### Data for processing
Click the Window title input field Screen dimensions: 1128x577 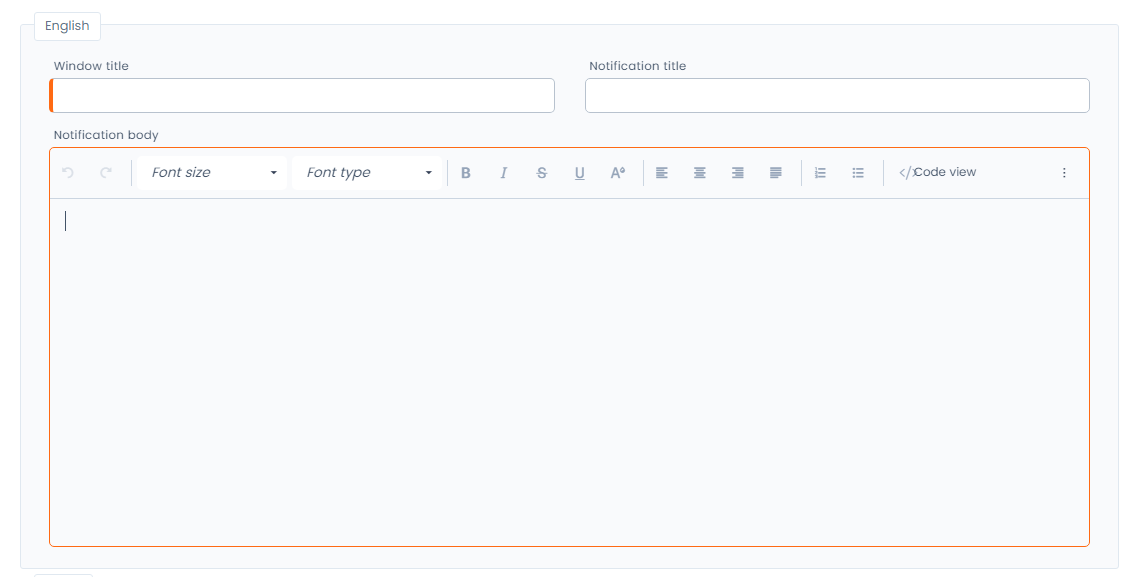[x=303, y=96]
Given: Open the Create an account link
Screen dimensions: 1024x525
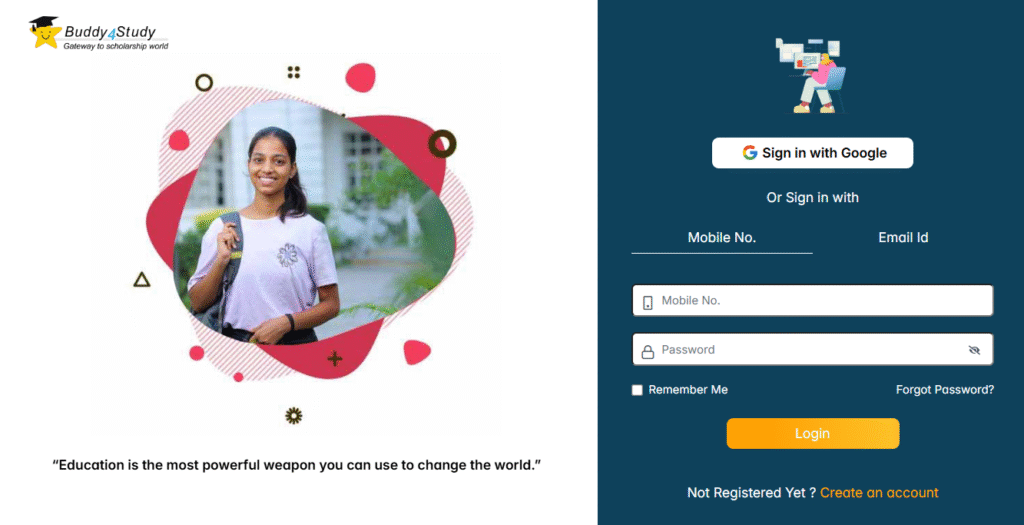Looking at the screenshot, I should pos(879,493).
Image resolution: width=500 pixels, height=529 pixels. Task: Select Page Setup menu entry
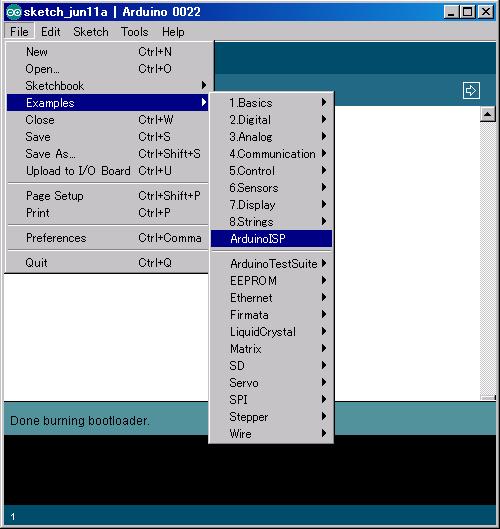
######
§ **Task to carry out**:
What the answer must hold is the exact text of every line from the one containing "Given: Open the Create an account link" through the end of the data, minus any pictures.

§ **Solution for this exercise**:
Given: Open the Create an account link
Screen dimensions: 1024x525
Looking at the screenshot, I should pos(879,493).
Image resolution: width=500 pixels, height=529 pixels. Task: Select Page Setup menu entry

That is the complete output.